Wilhelmina Bain


Wilhelmina Sherriff Bain was a feminist and peace activist who gained notoriety for her outspoken views against New Zealand’s participation in the South African War. Born in Edinburgh, Scotland in 1848, her family immigrated to New Zealand in 1858 where they chose to settle in Invercargill.

In 1879 Bain became a teacher and worked in the Invercargill region. She remained in this profession until 1893 after which she eventually moved north to Christchurch to work as a librarian. It was there, in 1896, that she became the president of the Canterbury Women’s Institute. In this role she hosted the first meeting of the National Council of Women of New Zealand (NCW).

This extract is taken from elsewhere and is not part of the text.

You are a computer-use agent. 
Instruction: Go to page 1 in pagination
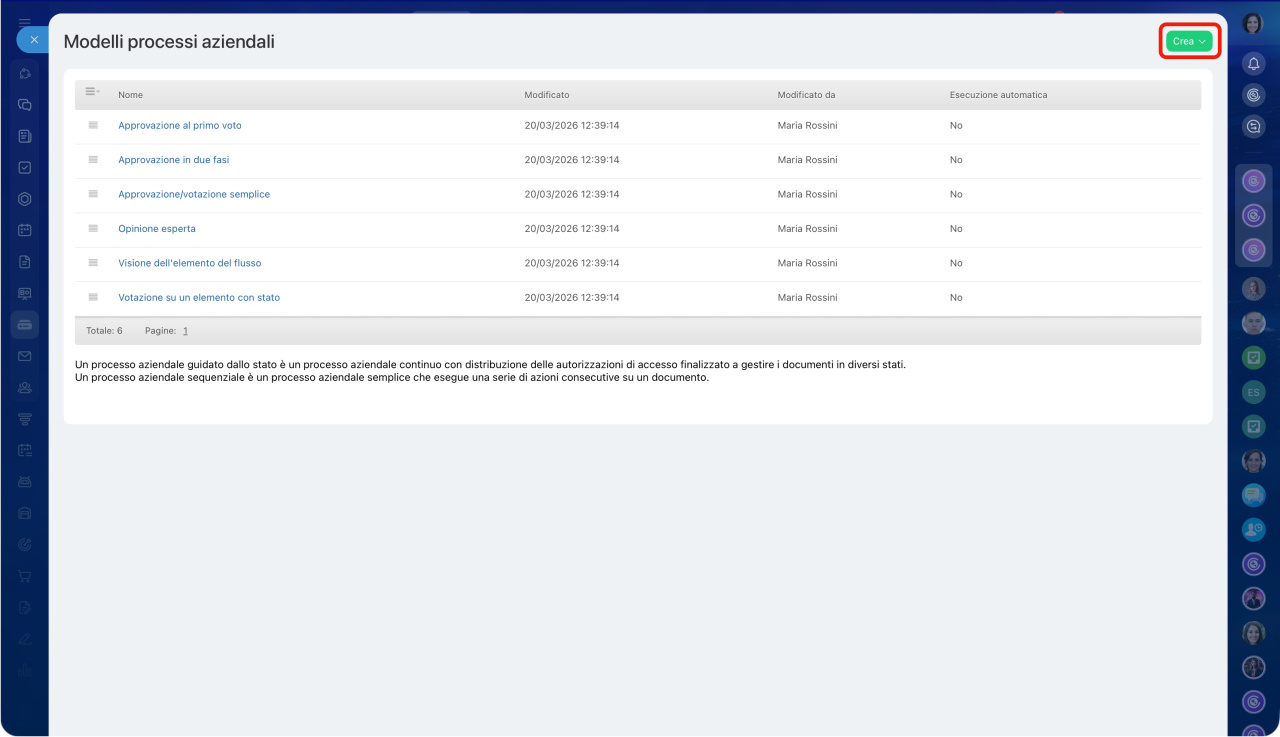tap(185, 330)
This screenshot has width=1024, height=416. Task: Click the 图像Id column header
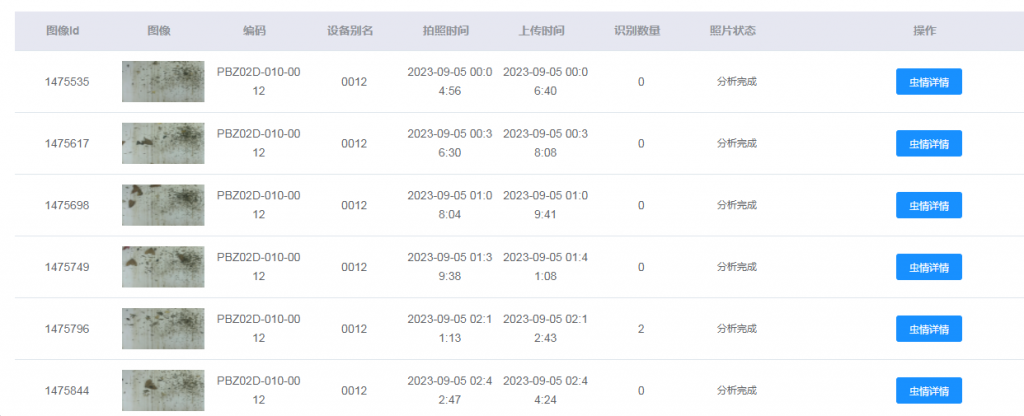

Despite moving to teach in the Auckland and Taranaki regions, Bain remained involved in the NCW and in 1901 she was chosen to represent New Zealand on the committee of the International Council of Women. As New Zealand’s representative she attended the 1904 meeting of the ICW held in Berlin.

In 1914, at the age of 66, Bain married business owner Robert Archibald Elliot. Sadly their marriage lasted only six years as Robert died on 7 July 1920.

Throughout her life Bain supported many causes such as prison reform, equality for women and worker’s rights. As a peace activist she was forthright in criticising New Zealand’s involvement in the South African War. Speaking at the 1900 conference of the NCW in Dunedin she earned the ire of the local newspapers after voicing her opinions on the war effort. In order to avoid public criticism of its organisation, the NCW was forced to distance itself from Bain’s viewpoints. Despite this negative publicity, Bain remained committed to opposing war and militarism. She believed that while warfare had played a necessary role in the past, human civilisation had reached a point where it was no longer required.

Bain was also an accomplished writer and from 1910-1913 she had worked as a journalist in Riverton. Later in her life she travelled to London where she had two of her literary works published; a collection of her poems entitled From Zealandia and her novel Service: a New Zealand story. Despite all her efforts as an activist, it was her achievements as an author for which she was remembered at the time of her death on 26 January 1944.